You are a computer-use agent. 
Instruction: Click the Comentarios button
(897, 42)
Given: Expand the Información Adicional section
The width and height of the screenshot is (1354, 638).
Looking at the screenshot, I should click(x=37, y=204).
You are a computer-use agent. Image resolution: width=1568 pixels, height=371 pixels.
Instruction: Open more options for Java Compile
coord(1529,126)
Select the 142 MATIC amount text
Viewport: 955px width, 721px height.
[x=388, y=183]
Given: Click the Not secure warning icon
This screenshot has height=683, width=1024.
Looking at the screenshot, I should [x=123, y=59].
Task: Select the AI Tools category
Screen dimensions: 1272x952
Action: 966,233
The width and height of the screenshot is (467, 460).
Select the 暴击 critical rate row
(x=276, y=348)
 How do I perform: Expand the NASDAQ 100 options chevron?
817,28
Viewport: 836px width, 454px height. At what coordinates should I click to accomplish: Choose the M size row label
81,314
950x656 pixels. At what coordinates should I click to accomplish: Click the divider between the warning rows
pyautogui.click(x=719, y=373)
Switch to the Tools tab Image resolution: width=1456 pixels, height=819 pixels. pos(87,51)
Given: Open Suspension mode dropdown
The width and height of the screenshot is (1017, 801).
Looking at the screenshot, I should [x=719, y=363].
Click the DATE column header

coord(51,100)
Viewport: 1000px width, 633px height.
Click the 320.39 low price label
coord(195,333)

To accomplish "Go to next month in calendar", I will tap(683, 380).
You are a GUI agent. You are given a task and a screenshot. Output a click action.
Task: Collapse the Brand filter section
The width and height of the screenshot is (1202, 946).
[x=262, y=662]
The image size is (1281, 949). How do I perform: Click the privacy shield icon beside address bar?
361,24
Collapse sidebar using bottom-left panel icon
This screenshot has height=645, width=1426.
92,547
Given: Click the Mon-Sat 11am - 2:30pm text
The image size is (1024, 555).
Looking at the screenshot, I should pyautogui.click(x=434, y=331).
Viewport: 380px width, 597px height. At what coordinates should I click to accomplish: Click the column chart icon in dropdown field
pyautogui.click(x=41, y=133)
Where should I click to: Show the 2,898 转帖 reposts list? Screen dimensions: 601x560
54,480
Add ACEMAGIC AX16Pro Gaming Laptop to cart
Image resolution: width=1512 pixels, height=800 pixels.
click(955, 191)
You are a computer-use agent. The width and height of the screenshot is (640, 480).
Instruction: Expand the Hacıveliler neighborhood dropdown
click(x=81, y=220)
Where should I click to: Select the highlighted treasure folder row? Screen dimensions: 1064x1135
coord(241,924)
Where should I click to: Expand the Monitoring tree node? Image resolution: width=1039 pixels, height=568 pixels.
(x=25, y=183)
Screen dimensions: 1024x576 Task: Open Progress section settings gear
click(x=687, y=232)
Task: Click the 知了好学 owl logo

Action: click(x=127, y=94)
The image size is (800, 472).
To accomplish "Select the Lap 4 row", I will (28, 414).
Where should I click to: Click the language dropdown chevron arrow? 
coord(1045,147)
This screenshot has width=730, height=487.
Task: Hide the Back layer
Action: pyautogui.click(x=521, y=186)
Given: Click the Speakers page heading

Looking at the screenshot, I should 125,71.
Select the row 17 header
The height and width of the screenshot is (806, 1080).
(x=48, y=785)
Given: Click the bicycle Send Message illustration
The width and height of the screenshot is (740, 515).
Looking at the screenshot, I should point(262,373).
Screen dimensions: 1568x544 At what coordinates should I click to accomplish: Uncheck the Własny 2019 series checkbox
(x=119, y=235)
++++++++++
Having read the records above, print them out again exactly.

You are a computer-use agent. 
Instruction: Click the Comentarios button
(897, 42)
Given: Expand the Información Adicional section
The width and height of the screenshot is (1354, 638).
Looking at the screenshot, I should click(x=37, y=204).
You are a computer-use agent. Image resolution: width=1568 pixels, height=371 pixels.
Instruction: Open more options for Java Compile
coord(1529,126)
Select the 142 MATIC amount text
Viewport: 955px width, 721px height.
[x=388, y=183]
Given: Click the Not secure warning icon
This screenshot has height=683, width=1024.
Looking at the screenshot, I should [x=123, y=59].
Task: Select the AI Tools category
Screen dimensions: 1272x952
Action: 966,233
The width and height of the screenshot is (467, 460).
Select the 暴击 critical rate row
(x=276, y=348)
 How do I perform: Expand the NASDAQ 100 options chevron?
817,28
Viewport: 836px width, 454px height. At what coordinates should I click to accomplish: Choose the M size row label
81,314
950x656 pixels. At what coordinates should I click to accomplish: Click the divider between the warning rows
pyautogui.click(x=719, y=373)
Switch to the Tools tab Image resolution: width=1456 pixels, height=819 pixels. pos(87,51)
Given: Open Suspension mode dropdown
The width and height of the screenshot is (1017, 801).
Looking at the screenshot, I should [x=719, y=363].
Click the DATE column header

coord(51,100)
Viewport: 1000px width, 633px height.
Click the 320.39 low price label
coord(195,333)

To accomplish "Go to next month in calendar", I will tap(683, 380).
You are a GUI agent. You are given a task and a screenshot. Output a click action.
Task: Collapse the Brand filter section
The width and height of the screenshot is (1202, 946).
[x=262, y=662]
The image size is (1281, 949). How do I perform: Click the privacy shield icon beside address bar?
361,24
Collapse sidebar using bottom-left panel icon
This screenshot has height=645, width=1426.
92,547
Given: Click the Mon-Sat 11am - 2:30pm text
The image size is (1024, 555).
Looking at the screenshot, I should pyautogui.click(x=434, y=331).
Viewport: 380px width, 597px height. At what coordinates should I click to accomplish: Click the column chart icon in dropdown field
pyautogui.click(x=41, y=133)
Where should I click to: Show the 2,898 转帖 reposts list? Screen dimensions: 601x560
54,480
Add ACEMAGIC AX16Pro Gaming Laptop to cart
Image resolution: width=1512 pixels, height=800 pixels.
click(955, 191)
You are a computer-use agent. The width and height of the screenshot is (640, 480).
Instruction: Expand the Hacıveliler neighborhood dropdown
click(x=81, y=220)
Where should I click to: Select the highlighted treasure folder row? Screen dimensions: 1064x1135
coord(241,924)
Where should I click to: Expand the Monitoring tree node? Image resolution: width=1039 pixels, height=568 pixels.
(x=25, y=183)
Screen dimensions: 1024x576 Task: Open Progress section settings gear
click(x=687, y=232)
Task: Click the 知了好学 owl logo

Action: click(x=127, y=94)
The image size is (800, 472).
To accomplish "Select the Lap 4 row", I will (28, 414).
Where should I click to: Click the language dropdown chevron arrow? 
coord(1045,147)
This screenshot has width=730, height=487.
Task: Hide the Back layer
Action: pyautogui.click(x=521, y=186)
Given: Click the Speakers page heading

Looking at the screenshot, I should 125,71.
Select the row 17 header
The height and width of the screenshot is (806, 1080).
(x=48, y=785)
Given: Click the bicycle Send Message illustration
The width and height of the screenshot is (740, 515).
Looking at the screenshot, I should point(262,373).
Screen dimensions: 1568x544 At what coordinates should I click to accomplish: Uncheck the Własny 2019 series checkbox
(x=119, y=235)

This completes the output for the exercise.